Task to carry out
Copy out the lines of the material below, beginning with the line that contains "Given: Select the" and continuing through to the end. Omit the pictures from your answer.

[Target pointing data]
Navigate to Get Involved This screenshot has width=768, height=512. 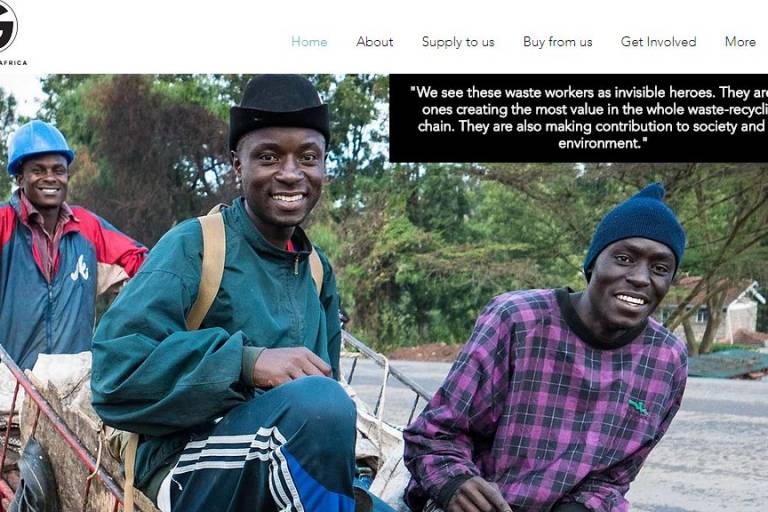point(658,42)
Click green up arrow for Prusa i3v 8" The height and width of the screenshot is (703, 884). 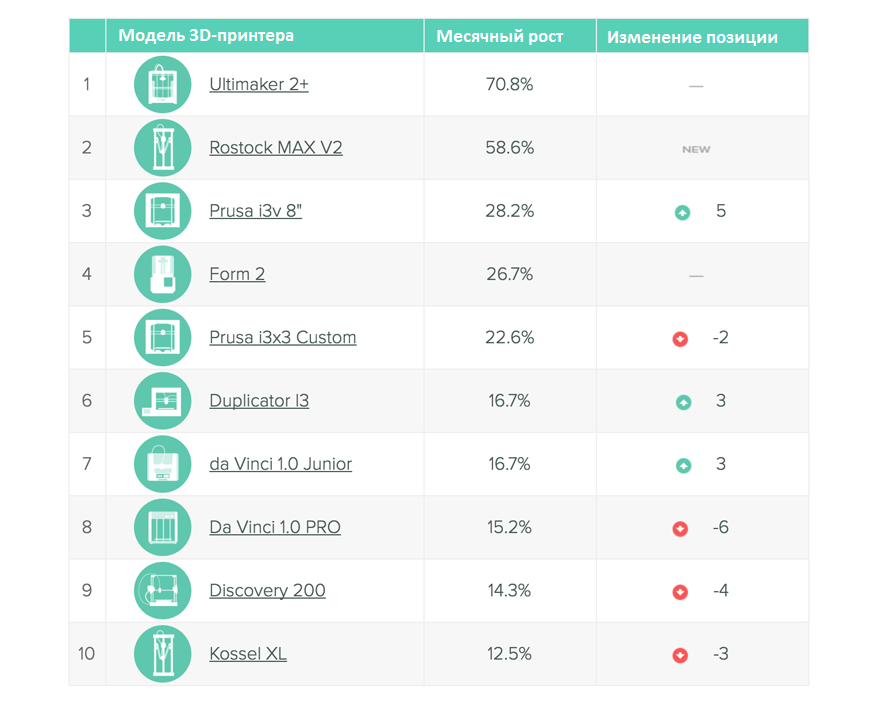coord(682,212)
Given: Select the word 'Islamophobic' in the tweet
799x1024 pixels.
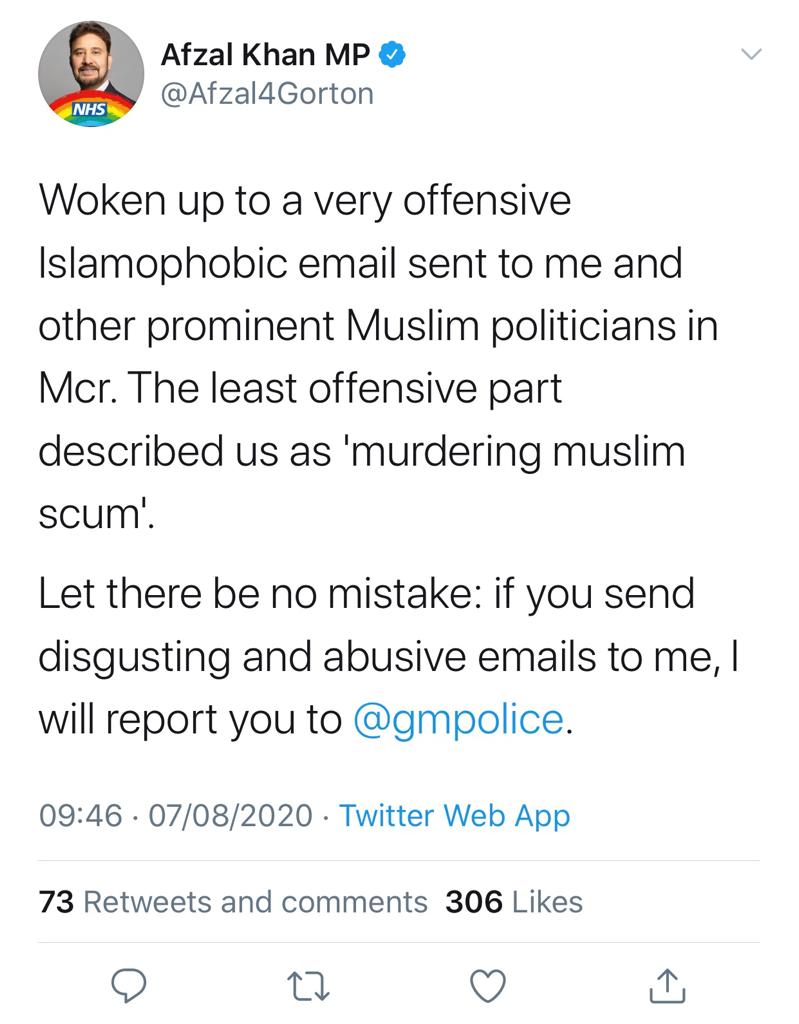Looking at the screenshot, I should 150,264.
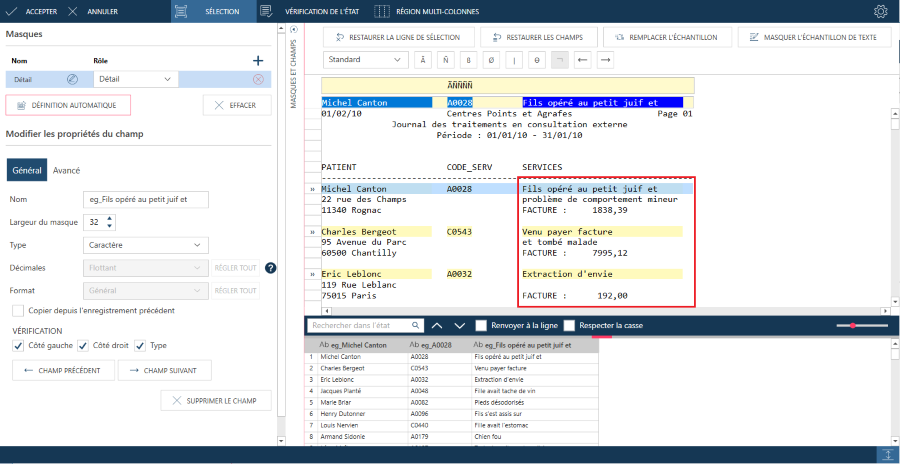This screenshot has height=464, width=900.
Task: Toggle Respecter la casse checkbox
Action: [570, 325]
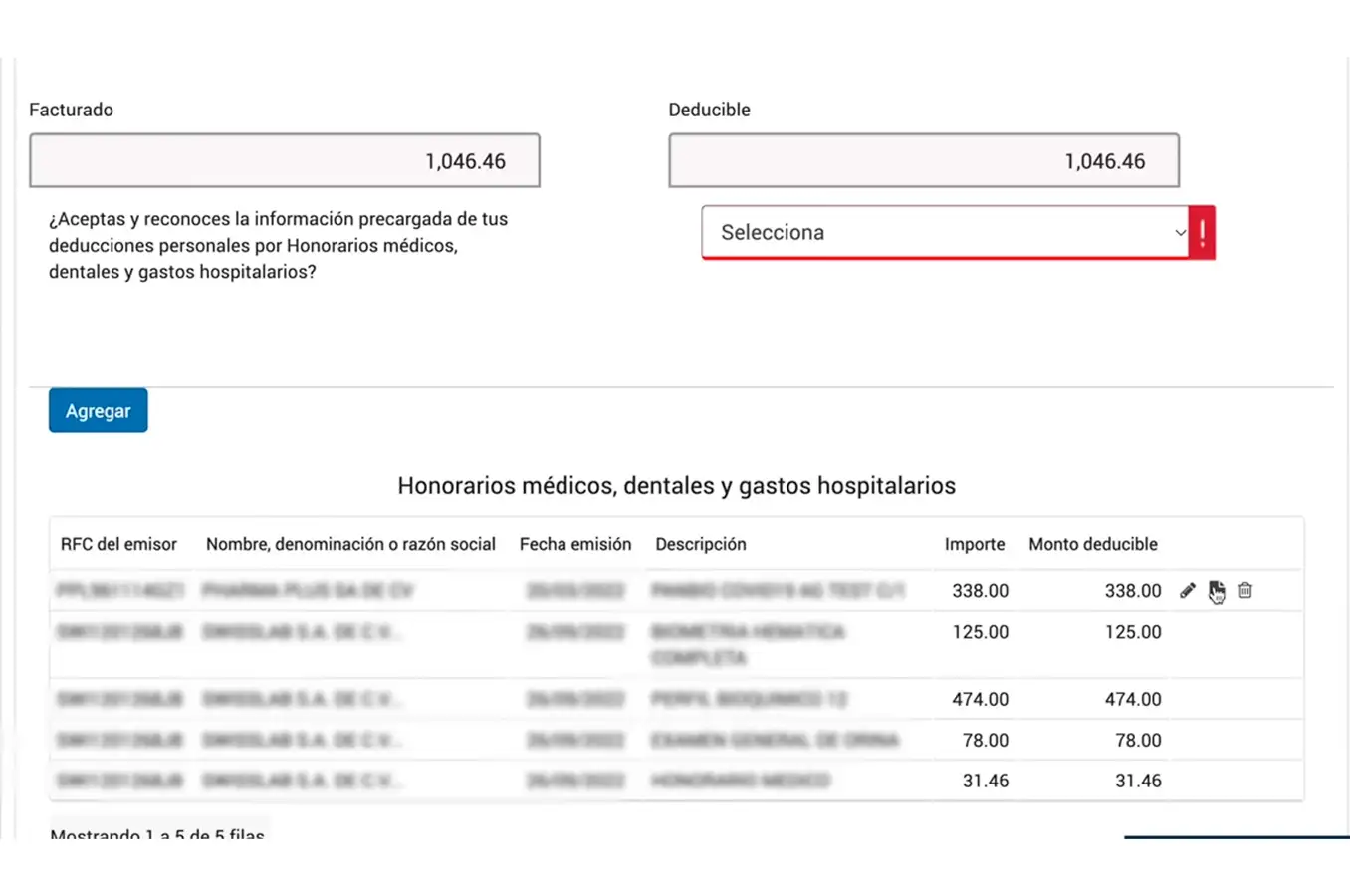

Task answer
Given: Select the word 'Islamophobic' in the tweet
799x1024 pixels.
Looking at the screenshot, I should 150,264.
This screenshot has height=464, width=900.
Task: Toggle Respecter la casse checkbox
Action: [570, 325]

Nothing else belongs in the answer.